Abstract:
The airline industry in globally operates in a highly dynamic environment characterized
by rapid technological advancements, evolving customer preferences, regulatory
changes, and economic uncertainties. To remain competitive, airlines must develop
strategic agility, which enables them to rapidly sense and respond to market shifts,
optimize resources, and enhance operational efficiency. Therefore, the general
objective of this study was to examine moderating effect of leadership on the
relationship between strategic agility and organisational performance of airlines in
Kenya. Using Dynamic Capabilities Theory, Situational Leadership Theory, and
Performance Theory, this study conceptualizes strategic agility as a multidimensional
construct encompassing adaptive agility, portfolio agility, operational agility, and
collaborative agility. Leadership is positioned as a moderator, influencing the extent to
which agility drives organizational performance in terms of financial success,
operational efficiency, customer satisfaction, and competitive advantage. This study
employed explanatory research design. The target population for the study was 195
employees from airlines in Kenya. The study sample size was 131 respondents. The
study employed simple random sampling technique to select respondents. The data was
collected using structured questionnaires. The collected data was cleaned, coded,
managed, and analysed with the aid of Statistical Package for the Social Sciences
(SPSS) software version 23. Data analysis was done using descriptive and inferential
statistics. Descriptively, data was analysed using frequency, percentages, means, and
standard deviations. Inferentially, data were analysed using correlation and multiple
regression models. The study findings revealed a positive linear effect of adaptive
agility on the organizational performance of airlines (β 1 =.198, p=0.005). It was further
established that portfolio agility has a positive and significant effect on the
organizational performance of airlines (β 2 =.276, p=0.000). Operational agility was
found to have a positive and significant effect on the organizational performance of
airlines (β 3 =.193, p=022). Collaborative agility was found to have a positive and
significant effect on the organizational performance of airlines (β 4 =.292, p=0.000).
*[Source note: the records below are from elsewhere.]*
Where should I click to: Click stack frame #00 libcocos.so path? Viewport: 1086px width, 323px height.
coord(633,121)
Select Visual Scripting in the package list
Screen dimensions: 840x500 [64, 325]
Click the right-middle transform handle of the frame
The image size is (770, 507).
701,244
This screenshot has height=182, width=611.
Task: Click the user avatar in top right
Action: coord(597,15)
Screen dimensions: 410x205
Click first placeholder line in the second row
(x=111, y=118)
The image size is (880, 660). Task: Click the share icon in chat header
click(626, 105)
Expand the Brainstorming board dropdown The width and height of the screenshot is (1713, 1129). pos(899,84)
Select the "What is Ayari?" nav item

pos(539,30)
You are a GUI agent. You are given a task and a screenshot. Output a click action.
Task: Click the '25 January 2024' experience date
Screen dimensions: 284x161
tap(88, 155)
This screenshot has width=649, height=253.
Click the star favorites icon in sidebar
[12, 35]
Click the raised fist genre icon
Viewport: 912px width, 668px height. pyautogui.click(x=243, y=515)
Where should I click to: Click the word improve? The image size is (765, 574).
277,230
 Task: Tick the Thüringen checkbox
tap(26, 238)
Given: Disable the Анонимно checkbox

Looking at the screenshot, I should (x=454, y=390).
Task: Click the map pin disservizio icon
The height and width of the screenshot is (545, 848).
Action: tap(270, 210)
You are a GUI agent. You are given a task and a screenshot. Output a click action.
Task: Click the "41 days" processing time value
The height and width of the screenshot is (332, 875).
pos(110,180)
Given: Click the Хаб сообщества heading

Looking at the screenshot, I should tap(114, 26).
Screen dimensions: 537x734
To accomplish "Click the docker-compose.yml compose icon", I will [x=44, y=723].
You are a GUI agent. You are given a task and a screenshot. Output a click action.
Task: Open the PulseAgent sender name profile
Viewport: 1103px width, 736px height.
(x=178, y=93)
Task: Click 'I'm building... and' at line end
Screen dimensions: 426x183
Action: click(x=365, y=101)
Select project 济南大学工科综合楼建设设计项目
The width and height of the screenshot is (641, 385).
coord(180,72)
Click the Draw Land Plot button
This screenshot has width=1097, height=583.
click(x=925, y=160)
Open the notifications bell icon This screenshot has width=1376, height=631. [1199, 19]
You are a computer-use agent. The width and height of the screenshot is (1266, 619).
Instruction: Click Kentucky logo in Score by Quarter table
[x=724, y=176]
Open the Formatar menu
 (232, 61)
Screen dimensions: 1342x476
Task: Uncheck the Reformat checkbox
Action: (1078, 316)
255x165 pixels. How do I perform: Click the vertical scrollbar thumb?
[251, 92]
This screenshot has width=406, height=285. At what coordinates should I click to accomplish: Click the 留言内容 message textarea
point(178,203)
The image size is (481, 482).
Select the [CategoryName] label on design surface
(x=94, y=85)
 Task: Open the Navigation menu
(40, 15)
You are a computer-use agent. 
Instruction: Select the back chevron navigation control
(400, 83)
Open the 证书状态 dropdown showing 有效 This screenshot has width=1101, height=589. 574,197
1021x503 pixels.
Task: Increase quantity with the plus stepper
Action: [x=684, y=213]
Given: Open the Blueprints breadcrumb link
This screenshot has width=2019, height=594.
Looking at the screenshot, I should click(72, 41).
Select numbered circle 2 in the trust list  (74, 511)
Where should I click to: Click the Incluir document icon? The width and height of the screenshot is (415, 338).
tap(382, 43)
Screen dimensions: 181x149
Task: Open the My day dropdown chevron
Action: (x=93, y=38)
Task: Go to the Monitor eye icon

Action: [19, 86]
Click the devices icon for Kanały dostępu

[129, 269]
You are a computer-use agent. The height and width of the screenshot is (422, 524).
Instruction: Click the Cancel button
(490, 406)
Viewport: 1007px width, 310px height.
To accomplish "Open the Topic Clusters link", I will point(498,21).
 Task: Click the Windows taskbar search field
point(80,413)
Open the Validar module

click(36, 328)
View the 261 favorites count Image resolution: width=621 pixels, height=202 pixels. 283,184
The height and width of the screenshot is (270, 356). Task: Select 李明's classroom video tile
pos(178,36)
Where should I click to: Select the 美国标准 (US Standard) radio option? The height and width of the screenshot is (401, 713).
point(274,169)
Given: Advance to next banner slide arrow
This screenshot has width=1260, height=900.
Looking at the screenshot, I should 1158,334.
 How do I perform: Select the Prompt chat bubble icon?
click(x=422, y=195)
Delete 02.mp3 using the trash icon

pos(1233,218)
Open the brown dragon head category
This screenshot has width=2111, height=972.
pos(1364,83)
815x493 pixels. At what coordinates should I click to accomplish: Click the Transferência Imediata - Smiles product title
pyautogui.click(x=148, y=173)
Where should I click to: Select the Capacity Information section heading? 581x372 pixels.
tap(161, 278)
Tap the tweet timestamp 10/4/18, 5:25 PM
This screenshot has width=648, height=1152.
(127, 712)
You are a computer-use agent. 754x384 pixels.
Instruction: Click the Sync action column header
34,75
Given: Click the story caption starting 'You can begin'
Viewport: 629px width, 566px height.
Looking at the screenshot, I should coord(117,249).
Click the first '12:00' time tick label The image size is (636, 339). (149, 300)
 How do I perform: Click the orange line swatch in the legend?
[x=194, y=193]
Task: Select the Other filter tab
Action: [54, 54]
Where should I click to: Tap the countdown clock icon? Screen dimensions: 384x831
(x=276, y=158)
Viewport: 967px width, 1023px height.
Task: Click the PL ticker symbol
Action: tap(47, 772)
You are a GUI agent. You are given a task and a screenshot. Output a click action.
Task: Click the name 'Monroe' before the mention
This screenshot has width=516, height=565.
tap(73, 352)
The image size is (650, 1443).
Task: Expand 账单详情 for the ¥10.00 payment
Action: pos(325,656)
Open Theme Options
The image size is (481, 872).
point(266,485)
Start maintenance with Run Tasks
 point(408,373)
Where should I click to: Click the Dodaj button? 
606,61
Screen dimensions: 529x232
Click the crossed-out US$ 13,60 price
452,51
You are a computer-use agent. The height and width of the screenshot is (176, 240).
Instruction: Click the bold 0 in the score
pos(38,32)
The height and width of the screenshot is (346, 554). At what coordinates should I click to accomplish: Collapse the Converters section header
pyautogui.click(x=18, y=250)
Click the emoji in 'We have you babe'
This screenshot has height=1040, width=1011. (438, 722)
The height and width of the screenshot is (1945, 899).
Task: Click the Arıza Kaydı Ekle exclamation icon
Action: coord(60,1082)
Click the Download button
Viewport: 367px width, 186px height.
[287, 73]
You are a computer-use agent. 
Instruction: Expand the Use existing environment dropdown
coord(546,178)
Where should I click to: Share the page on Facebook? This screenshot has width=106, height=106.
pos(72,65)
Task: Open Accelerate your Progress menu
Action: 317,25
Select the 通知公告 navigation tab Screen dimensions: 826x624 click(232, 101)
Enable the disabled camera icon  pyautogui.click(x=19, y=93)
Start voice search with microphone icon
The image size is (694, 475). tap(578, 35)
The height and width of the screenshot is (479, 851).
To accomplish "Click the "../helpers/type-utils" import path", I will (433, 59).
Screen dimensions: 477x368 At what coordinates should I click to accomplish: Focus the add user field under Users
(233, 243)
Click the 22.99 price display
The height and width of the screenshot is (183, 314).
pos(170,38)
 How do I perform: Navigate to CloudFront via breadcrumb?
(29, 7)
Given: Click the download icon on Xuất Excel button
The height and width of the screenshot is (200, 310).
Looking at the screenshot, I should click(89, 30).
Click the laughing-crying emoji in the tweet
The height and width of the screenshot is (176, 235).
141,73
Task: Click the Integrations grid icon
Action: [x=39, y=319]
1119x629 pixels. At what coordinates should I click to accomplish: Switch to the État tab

Leadership has a positive and significant moderating effect on the relationship between
adaptive agility and the performance of airlines (β=.106; p<0.05). The leadership had a
negative and significant moderating effect on the relationship between portfolio agility
and the performance of airlines (β=-.233; p<0.05). Leadership had a positive and
significant moderating effect on the relationship between operational agility and the
performance of airlines (β=.064; p<0.05). Leadership had a positive and statistically
significant moderating effect on the relationship between collaborative agility and the
performance of airlines (β=.056; p<0.05). The study concluded that adaptive agility,
portfolio agility, operational agility, collaborative agility, and leadership are crucial for
the aviation industry's adaptability, strategic alignment, and customer feedback
response. The study recommends that strategic agility significantly enhances airline
performance, with leadership playing a critical role in shaping agility’s impact. The
study contributes to strategic management literature and offers practical
recommendations for airline executives seeking to build agile organizations in a volatile
business landscape. Implementing these recommended theoretical approaches will lead
to improved safety, efficiency, and competitiveness within the aviation sector, ensuring
long-term success in a rapidly changing environment.